-- Written exercise --
Rewrite the part of the entries that opens with the line containing "What do you see at coordinates (439, 51)" and closes with the last of the entries, swapping "Where is" for "Find" and leaving everything else unchanged.
___ Exercise materials ___
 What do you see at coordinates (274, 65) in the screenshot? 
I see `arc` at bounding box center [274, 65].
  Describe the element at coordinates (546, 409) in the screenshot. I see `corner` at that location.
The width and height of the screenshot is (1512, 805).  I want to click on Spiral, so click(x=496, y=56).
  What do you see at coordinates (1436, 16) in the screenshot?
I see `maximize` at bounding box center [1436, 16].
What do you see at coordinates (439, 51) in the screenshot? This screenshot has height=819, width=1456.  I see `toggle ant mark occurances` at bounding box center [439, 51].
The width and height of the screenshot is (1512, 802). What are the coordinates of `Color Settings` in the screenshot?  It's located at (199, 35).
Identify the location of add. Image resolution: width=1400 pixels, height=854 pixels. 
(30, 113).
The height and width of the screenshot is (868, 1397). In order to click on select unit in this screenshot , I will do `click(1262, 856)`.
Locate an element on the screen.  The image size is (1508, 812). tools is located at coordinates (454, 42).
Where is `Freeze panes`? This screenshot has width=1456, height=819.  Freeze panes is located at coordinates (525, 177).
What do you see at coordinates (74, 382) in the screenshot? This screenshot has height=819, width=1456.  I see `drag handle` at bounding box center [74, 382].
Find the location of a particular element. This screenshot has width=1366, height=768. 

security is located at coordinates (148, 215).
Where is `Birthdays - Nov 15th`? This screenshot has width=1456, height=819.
___
-- Full answer --
What do you see at coordinates (439, 51) in the screenshot? This screenshot has height=819, width=1456.  I see `toggle ant mark occurances` at bounding box center [439, 51].
The width and height of the screenshot is (1512, 802). What are the coordinates of `Color Settings` in the screenshot?  It's located at (199, 35).
Identify the location of add. Image resolution: width=1400 pixels, height=854 pixels. 
(30, 113).
The height and width of the screenshot is (868, 1397). In order to click on select unit in this screenshot , I will do `click(1262, 856)`.
Locate an element on the screen.  The image size is (1508, 812). tools is located at coordinates (454, 42).
Find `Freeze panes`? This screenshot has width=1456, height=819.  Freeze panes is located at coordinates (525, 177).
What do you see at coordinates (74, 382) in the screenshot? This screenshot has height=819, width=1456.  I see `drag handle` at bounding box center [74, 382].
Find the location of a particular element. This screenshot has width=1366, height=768. 

security is located at coordinates (148, 215).
Find `Birthdays - Nov 15th`? This screenshot has width=1456, height=819.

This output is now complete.